**What this exercise asks**
[a] Answer these from the PUNIAS description, one per line:
(i) Which facilities' data can PUNIAS read?
(ii) How many curves were used in the paper cited in the description?
(iii) How many curves per day could be analyzed with the manual procedure?
[b] According to the PUNIAS description, why must a large number of forced unfolding experiments be acquired and analyzed?
[c] Rewrite the PUNIAS description from "PUNIAS has first" up to and including "98, 1565-1570, 2001).", replacing "single-molecule force spectroscopy" with "single-molecule force measurements".

**Provided text**
________________________

PUNIAS is a user-friendly graphic user interface program enabling the analysis of a large amount of atomic force microscopy protein unfolding as well as nano-indentation curves data in very little time. The program generates all the data that can be obtained from the curves and analyses it, bypassing the need to analyze the data manually using a spreadsheet program.
PUNIAS can read data coming from Agilent Technologies, Veeco, Asylum Research, JPK, NT-MDT and Novascan facilities.
PUNIAS has first been developed for single-molecule force spectroscopy on a wide range of molecules. Such experiments not only give new insights into intra- and inter-molecular forces, they have also shown variations in physical parameters of individual molecules with respect to the mean values derived from ensemble measurements. But due to the stochastic nature of the forced unfolding experiments, a large number of experiments need to be acquired and analyzed in order to obtain accurate statistics (32,000 of such curves have been used in our paper: Carl et al. PNAS 98, 1565-1570, 2001).
To analyze such data obtained from an AFM facility, the files first needed to be exported into ASCII format. Then the data, which were in integer form, had to be multiplied by four parameters (hard and soft values) in order to express the extension and deflection values in nano meter. After this step, a curve could be plotted in a spreadsheet software (like Microsoft Excel), and from this curve the peaks and baseline were determined. Once all the data had been measured, it was then possible to calculate the unfolding length and force corresponding to the curve. This procedure was very repetitive and time consuming. Using this procedure it was possible to analyze 25 to 30 curves per day, depending on the number of unfolding peaks measured in the corresponding curves. It turns out that to analyze 1000 curves, a period of time of at least one month would have been needed.

________________________

**Data extract**
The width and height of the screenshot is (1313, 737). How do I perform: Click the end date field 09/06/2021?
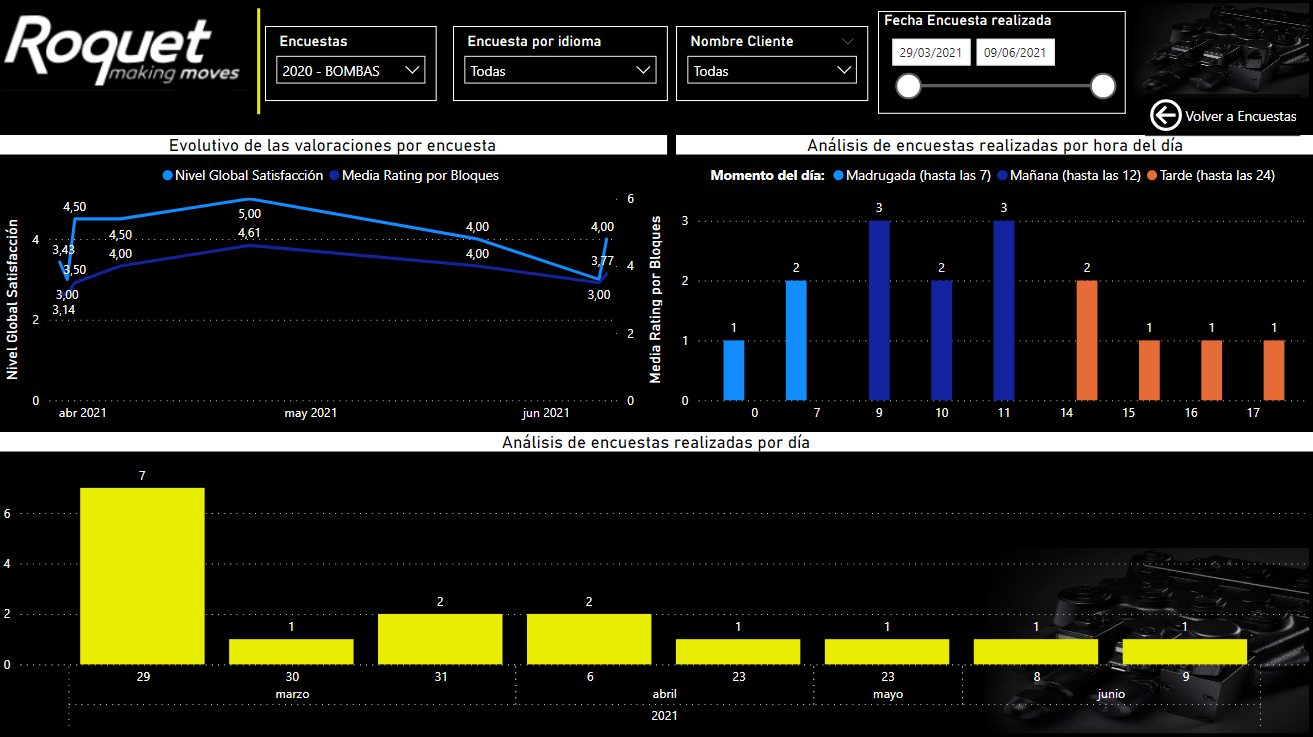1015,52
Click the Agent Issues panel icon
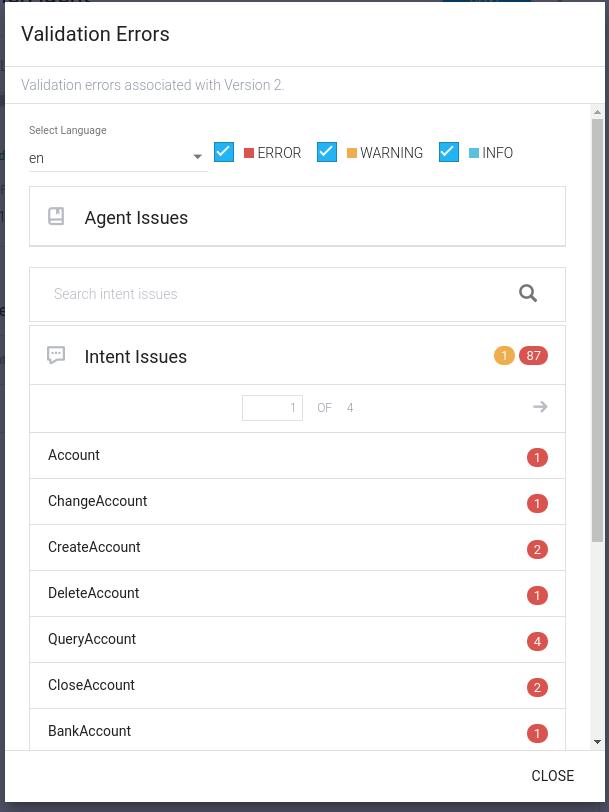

________________________

**Responses**
[a]
(i) Agilent Technologies, Veeco, Asylum Research, JPK, NT-MDT and Novascan
(ii) 32,000
(iii) 25 to 30, depending on the number of unfolding peaks measured in the curves

[b] Forced unfolding experiments are stochastic, so a large number of them must be acquired and analyzed to obtain accurate statistics.

[c]
PUNIAS has first been developed for single-molecule force measurements on a wide range of molecules. Such experiments not only give new insights into intra- and inter-molecular forces, they have also shown variations in physical parameters of individual molecules with respect to the mean values derived from ensemble measurements. But due to the stochastic nature of the forced unfolding experiments, a large number of experiments need to be acquired and analyzed in order to obtain accurate statistics (32,000 of such curves have been used in our paper: Carl et al. PNAS 98, 1565-1570, 2001).